→ **OBJETIVOS**:
a) Reescreva em forma de lista o parágrafo do trecho sobre urbanismo amazônico que começa com “Eduardo Neves lembra que”, preservando os fatos principais.
b) Prossiga com o trecho sobre urbanismo amazônico a partir da última frase apresentada.

→ **TRECHO SELECIONADO**:
<<<<

Segundo Eduardo Neves, o que se vê hoje na floresta é apenas uma fração do que existiu. “Muito se perdeu com a violência da colonização. As estruturas orgânicas desaparecem, mas os solos, os padrões de ocupação, as tecnologias deixaram marcas que a arqueologia está conseguindo recuperar.”
Redes conectadas e gestão compartilhada
Ao falar de urbanismo amazônico, Neves recorre ao conceito de “cidades-jardim”, desenvolvido por pesquisadores que atuam em parceria com povos do Alto Xingu. A ideia, explica, é que esses arranjos urbanos não separavam a dimensão urbana da floresta ao redor, como se houvesse um “dentro” e um “fora” desconectados. Nessa lógica, a vegetação e os sistemas de produção de alimento não eram expulsos da cidade, mas faziam parte dela, em uma organização territorial que mantém a floresta por perto e, ao mesmo tempo, garante sustento e circulação.
“Nos últimos mil anos, os xinguanos conseguiram se organizar dentro de um território. Eram grandes aldeias, com uma organicidade própria, malocas organizadas em torno de uma praça central, áreas para manejo, para lixeiras, para agroflorestas”, descreve Mayara Mariano. “Essas aldeias estavam conectadas por grandes estradas. Ao contrário do que muita gente pensa, esses povos não estavam isolados. Existia conexão, e isso garantia uma forma de autogestão desse território.”
Eduardo Neves lembra que, no sul da Amazônia, já foram encontradas cerca de 50 dessas aldeias, muitas delas formando redes interligadas, com padrões que revelam planejamento territorial e interação contínua entre grupos distintos. “Há um princípio comum na forma como essas cidades são construídas”, afirma. “Elas seguem eixos cardeais, têm vias de circulação, áreas residenciais e zonas comuns. Isso é organização do espaço. Isso é política.”
Essas cidades não se impunham sobre a floresta, eram parte dela. A vegetação não era um obstáculo à ocupação, mas sim componente essencial do modo de viver. “Esse urbanismo amazônico é pensado a partir da floresta. Não é um urbanismo que elimina o que está ao redor”, diz Mayara. Para ela, é importante romper com o mito de que só há cidade onde há verticalização. “Cidade pode ser dispersa, pode ser baixa, pode ser integrada ao ambiente. É cidade do mesmo jeito.”
As populações da várzea amazônica também desenvolveram formas de habitar que dialogam com os ritmos do rio e com os ciclos da água. “Na região do Marajó, você tem um modo de vida anfíbio”, explica a pesquisadora. “As pessoas passam seis meses na terra firme e seis meses sobre as águas. Isso é uma lógica urbana baseada no ambiente, não contra ele.”

>>>>

→ **DADOS REGISTRADOS**:
<<<<

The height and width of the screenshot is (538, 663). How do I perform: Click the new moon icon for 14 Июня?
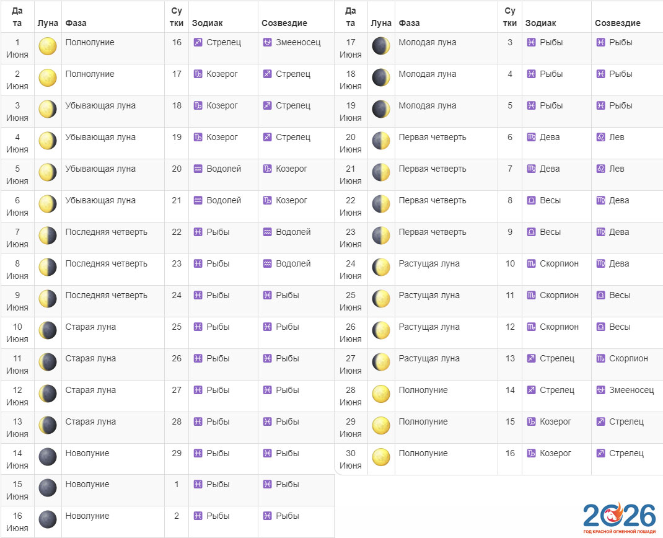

>>>>

→ **LISTA DE RESPOSTAS**:
a)
- No sul da Amazônia, já foram encontradas cerca de 50 dessas aldeias.
- Muitas formam redes interligadas, com padrões que revelam planejamento territorial e interação contínua entre grupos distintos.
- Segundo Eduardo Neves, há um princípio comum na construção dessas cidades: elas seguem eixos cardeais e têm vias de circulação, áreas residenciais e zonas comuns.
- Para ele, isso é organização do espaço e é política.

b)
Essa convivência sofisticada com os extremos naturais está presente também nos sistemas hidráulicos antigos. Mayara destaca o exemplo dos tesos marajoaras, montículos de terra construídos em áreas alagáveis como estratégia de controle hídrico. “Muitas comunidades ainda usam práticas semelhantes para barrar igarapés e controlar o fluxo da água. Quando a gente mostra que isso já era feito há mais de mil anos, essas populações se reconhecem nesse saber.”
Ela destaca que esses territórios não eram “selvagens”, como a ideologia colonial tentou impor. “Quando a gente olha para essas paisagens do passado, vê um planejamento sofisticado, mas que não está baseado na destruição. São formas de viver que articulam diversidade, floresta e autonomia.”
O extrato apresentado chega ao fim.